Investigate the number and categories of PLOACC interventions made for patients receiving oral anticancer treatment and evaluate staff perceptions of the clinic at an Australian quaternary hospital.
Retrospective data was collected from electronic patient medical records from 2017 to 2020 for patients reviewed by PLOACC. The impact of interventions made by the pharmacist were classified (low, moderate, high, extreme) using a validated tool; classifications were reviewed by an independent interdisciplinary panel.
A prospective online survey of staff was also performed using Qualtrics®.

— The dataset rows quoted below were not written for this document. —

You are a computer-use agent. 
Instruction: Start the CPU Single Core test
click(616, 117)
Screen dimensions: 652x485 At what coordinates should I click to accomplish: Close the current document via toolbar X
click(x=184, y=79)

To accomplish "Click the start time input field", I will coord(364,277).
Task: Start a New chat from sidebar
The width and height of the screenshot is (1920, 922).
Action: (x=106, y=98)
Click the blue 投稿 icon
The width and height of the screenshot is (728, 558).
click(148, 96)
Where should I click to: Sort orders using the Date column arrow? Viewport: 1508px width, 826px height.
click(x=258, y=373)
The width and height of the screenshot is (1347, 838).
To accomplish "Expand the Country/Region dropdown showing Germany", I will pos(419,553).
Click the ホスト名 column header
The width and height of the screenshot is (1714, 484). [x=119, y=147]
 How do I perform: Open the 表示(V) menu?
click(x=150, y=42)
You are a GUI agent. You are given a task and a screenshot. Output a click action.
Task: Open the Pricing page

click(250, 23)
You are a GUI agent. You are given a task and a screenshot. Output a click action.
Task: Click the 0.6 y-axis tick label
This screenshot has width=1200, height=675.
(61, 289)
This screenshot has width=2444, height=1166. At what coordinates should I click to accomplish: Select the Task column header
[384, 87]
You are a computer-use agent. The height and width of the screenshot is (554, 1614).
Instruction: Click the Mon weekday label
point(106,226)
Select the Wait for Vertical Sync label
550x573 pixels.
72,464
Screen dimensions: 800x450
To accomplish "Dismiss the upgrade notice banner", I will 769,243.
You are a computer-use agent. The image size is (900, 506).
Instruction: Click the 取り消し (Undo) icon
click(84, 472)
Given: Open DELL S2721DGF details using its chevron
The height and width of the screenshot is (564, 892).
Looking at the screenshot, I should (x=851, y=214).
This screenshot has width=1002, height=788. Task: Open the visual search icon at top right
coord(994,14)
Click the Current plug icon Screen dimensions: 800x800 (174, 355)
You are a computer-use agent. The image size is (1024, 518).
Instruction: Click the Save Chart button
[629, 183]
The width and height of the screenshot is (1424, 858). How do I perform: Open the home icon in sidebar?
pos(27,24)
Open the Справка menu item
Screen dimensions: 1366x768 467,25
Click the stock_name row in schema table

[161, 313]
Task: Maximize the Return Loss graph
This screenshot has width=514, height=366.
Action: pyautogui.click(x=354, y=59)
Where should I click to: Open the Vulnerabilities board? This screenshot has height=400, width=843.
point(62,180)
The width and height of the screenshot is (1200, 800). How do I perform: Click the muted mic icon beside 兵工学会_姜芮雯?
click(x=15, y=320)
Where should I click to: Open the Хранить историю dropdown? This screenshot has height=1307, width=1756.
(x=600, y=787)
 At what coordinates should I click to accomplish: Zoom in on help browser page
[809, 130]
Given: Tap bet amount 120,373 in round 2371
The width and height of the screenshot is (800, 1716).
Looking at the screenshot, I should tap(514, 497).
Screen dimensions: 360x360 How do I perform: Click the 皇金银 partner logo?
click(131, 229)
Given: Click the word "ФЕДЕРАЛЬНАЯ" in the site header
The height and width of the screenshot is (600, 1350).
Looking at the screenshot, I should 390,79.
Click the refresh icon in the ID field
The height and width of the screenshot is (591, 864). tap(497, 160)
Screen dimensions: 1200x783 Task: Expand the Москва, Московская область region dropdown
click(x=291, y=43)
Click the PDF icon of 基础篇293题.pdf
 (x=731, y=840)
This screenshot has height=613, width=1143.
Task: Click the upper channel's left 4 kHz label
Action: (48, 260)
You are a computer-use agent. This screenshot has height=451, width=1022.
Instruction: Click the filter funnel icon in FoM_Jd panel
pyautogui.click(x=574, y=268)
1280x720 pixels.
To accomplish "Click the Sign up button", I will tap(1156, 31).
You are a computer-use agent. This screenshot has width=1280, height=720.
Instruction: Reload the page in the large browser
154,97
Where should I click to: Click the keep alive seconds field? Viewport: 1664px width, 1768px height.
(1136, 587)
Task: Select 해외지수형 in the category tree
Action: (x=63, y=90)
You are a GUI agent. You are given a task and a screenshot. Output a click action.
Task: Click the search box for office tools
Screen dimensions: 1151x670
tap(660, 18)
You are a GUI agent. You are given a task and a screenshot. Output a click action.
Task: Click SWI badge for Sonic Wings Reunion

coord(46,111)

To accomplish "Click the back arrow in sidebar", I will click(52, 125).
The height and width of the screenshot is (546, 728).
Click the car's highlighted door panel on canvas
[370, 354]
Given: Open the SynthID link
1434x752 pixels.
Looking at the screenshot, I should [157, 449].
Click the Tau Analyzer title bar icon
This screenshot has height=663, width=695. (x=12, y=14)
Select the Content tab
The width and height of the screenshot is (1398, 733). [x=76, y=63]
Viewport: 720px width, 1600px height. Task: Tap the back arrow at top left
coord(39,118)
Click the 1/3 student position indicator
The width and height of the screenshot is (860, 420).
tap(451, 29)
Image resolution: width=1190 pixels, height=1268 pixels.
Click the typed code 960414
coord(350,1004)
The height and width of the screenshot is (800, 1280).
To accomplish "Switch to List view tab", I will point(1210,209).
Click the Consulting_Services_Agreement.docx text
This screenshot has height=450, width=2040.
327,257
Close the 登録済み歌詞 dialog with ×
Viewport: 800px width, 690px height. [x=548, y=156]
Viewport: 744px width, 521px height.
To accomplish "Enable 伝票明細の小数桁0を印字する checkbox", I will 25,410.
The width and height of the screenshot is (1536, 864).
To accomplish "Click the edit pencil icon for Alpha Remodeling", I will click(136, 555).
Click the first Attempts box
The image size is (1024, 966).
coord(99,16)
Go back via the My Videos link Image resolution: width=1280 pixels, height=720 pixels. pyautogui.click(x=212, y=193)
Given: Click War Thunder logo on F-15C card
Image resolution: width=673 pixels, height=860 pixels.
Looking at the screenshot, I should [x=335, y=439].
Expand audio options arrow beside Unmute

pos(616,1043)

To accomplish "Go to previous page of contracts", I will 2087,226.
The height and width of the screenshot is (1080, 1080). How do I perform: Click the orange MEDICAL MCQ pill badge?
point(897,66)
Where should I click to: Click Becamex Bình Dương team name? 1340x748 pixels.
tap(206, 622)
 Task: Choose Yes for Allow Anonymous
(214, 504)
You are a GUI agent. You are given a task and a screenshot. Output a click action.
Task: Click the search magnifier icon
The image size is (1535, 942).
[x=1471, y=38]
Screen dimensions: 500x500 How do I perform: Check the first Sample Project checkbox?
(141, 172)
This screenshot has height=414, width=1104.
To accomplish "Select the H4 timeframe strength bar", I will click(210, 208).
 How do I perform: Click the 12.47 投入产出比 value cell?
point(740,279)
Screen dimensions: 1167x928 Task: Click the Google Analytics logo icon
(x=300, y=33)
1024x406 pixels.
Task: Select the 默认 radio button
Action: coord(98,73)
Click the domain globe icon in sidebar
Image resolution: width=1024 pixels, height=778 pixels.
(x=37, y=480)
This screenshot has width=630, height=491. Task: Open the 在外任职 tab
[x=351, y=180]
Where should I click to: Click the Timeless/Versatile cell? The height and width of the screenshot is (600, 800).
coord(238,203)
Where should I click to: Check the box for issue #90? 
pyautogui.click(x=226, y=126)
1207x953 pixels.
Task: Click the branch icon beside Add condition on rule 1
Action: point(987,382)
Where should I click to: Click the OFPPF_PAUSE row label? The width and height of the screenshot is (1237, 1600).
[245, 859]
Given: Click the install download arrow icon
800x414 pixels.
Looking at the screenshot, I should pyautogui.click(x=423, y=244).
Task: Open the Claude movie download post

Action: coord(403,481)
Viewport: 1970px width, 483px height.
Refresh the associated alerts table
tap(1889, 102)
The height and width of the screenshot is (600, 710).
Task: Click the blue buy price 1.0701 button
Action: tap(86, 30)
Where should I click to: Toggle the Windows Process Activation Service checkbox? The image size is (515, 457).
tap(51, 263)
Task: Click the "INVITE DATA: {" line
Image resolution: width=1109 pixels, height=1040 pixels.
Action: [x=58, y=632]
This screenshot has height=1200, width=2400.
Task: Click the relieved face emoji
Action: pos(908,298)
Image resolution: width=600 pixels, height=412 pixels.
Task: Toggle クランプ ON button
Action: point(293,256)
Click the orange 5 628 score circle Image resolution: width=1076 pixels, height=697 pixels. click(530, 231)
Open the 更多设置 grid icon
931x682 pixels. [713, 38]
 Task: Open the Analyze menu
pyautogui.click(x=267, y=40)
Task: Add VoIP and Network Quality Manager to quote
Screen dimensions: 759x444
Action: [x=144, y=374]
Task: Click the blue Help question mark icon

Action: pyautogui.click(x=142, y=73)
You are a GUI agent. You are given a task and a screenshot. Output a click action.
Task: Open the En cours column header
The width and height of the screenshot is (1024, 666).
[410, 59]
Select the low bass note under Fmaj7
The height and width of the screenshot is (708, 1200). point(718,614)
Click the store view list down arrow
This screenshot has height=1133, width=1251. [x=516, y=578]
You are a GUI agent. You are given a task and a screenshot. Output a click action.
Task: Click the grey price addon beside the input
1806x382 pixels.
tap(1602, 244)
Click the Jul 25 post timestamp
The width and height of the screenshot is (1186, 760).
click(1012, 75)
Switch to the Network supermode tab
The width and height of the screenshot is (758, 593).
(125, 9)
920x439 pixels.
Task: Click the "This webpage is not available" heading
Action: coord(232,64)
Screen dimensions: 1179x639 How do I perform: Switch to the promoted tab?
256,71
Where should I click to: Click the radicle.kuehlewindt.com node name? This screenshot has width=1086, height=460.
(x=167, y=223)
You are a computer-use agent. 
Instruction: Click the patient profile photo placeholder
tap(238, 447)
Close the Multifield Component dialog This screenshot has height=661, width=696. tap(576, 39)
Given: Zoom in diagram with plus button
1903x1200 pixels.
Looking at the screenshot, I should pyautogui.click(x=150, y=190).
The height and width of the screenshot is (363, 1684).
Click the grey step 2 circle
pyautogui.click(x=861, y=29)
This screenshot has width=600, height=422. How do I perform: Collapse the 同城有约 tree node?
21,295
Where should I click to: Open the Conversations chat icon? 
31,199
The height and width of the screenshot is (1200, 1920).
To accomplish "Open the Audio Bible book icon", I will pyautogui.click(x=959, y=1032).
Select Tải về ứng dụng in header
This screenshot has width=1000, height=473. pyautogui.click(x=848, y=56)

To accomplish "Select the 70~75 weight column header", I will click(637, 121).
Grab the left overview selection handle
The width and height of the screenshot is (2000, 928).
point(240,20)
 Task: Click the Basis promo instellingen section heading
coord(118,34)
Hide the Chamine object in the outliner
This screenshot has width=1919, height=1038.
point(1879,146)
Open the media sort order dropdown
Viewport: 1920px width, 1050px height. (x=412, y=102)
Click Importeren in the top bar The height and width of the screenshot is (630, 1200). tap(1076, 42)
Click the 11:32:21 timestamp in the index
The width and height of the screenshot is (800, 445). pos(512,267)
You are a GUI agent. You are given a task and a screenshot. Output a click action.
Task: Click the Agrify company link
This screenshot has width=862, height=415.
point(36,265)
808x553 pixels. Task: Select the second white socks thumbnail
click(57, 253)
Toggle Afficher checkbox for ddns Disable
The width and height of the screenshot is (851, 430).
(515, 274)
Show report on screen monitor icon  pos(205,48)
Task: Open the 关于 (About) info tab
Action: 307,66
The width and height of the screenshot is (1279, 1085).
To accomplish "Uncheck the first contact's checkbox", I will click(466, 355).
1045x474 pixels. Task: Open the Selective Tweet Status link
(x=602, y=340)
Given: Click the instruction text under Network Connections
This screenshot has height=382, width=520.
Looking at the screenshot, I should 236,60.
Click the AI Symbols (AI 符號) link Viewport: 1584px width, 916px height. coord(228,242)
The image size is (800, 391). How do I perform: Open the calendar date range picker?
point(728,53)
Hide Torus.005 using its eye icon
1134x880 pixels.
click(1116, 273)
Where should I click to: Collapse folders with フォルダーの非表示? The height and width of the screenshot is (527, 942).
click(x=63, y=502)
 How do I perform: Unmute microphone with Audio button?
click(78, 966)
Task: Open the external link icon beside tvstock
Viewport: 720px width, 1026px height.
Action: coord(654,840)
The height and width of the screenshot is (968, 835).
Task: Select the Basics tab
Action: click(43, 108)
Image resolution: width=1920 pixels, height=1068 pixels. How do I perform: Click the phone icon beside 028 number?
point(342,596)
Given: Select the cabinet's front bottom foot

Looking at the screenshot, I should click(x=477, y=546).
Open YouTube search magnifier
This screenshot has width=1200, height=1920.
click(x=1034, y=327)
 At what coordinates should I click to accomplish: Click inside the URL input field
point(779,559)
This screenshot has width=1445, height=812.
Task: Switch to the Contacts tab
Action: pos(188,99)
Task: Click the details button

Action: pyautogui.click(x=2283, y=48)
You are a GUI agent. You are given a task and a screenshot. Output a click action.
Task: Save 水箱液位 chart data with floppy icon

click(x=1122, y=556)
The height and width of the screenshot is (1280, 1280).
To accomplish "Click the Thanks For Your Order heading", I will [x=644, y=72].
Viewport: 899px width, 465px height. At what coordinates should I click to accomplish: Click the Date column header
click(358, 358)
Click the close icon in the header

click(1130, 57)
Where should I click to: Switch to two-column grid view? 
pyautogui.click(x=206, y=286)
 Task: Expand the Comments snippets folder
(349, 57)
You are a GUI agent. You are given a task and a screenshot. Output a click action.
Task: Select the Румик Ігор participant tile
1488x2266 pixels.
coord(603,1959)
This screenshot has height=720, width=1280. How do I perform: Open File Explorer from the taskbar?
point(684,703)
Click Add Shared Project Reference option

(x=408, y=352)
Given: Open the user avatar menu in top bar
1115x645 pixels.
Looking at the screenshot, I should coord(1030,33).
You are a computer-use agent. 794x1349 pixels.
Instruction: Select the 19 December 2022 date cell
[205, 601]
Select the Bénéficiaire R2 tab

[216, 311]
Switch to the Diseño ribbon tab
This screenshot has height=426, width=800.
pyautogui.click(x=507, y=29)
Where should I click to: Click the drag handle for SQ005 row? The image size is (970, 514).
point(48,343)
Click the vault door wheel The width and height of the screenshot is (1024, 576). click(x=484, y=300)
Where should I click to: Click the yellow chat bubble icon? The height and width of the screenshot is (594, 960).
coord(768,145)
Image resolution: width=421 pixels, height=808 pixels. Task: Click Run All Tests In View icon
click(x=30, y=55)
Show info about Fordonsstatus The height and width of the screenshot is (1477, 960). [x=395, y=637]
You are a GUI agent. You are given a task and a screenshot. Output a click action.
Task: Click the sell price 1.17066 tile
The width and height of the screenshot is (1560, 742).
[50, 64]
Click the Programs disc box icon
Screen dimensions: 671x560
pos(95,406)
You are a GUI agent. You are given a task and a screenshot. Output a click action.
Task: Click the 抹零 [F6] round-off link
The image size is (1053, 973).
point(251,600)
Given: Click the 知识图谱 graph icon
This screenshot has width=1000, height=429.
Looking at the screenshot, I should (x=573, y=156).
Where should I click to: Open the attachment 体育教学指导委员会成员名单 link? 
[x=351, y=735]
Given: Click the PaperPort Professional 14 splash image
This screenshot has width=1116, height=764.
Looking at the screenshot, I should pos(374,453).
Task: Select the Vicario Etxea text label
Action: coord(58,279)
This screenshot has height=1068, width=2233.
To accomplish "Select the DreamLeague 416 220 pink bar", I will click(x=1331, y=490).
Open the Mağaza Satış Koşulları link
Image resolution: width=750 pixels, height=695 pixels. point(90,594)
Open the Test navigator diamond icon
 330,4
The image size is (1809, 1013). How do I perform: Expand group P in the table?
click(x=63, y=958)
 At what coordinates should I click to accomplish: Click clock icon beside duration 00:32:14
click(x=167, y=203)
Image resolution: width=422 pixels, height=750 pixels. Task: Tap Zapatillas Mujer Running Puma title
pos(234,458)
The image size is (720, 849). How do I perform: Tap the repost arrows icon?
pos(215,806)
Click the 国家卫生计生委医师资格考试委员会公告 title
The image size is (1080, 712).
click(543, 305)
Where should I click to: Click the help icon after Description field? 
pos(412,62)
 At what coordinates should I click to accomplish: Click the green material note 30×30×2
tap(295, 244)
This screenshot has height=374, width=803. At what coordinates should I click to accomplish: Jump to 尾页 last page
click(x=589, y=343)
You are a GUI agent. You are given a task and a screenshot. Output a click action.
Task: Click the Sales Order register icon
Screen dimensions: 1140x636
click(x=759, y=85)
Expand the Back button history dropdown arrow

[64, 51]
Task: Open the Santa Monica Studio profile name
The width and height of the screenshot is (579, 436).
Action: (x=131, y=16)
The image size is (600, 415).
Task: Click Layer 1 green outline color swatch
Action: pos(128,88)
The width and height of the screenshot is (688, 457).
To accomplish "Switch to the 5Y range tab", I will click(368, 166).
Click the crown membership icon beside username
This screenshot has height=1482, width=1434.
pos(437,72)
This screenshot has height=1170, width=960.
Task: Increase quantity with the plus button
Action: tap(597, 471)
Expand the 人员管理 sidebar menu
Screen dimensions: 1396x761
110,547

A total of 248 patients were reviewed (132 [53.2%] female; median age 64 years). Of the 26 tumour groups, breast cancer was the most common cancer diagnosis (58; 23.4%) and of the 31 oral anti-cancer agents, capecitabine was the most commonly prescribed (91; 36.7%). There were 188 interventions of which 14 (7.4%) were classified as extreme, 35 (18.6%) as high and 2 (1.1%) as moderate impact. 49 (26%) patients had an intervention of significant impact (high, extreme). Of the 39 staff (11 cancer specialist doctors, 10 nurses, 12 dispensary and 6 cancer specialist pharmacists) who completed the survey (response rate = 67%), all agreed the clinic added value to the cancer service (69% strongly agreed /31% agreed) and 95% perceived the PLOACC to improve patient outcomes (55% agreed/40% strongly agreed).
This study demonstrated the actual and perceived value of PLOACCs. We identified a large proportion of pharmacist interventions that mitigated high or extreme risk of harm to patients. Further research is ongoing to evaluate patient perceptions.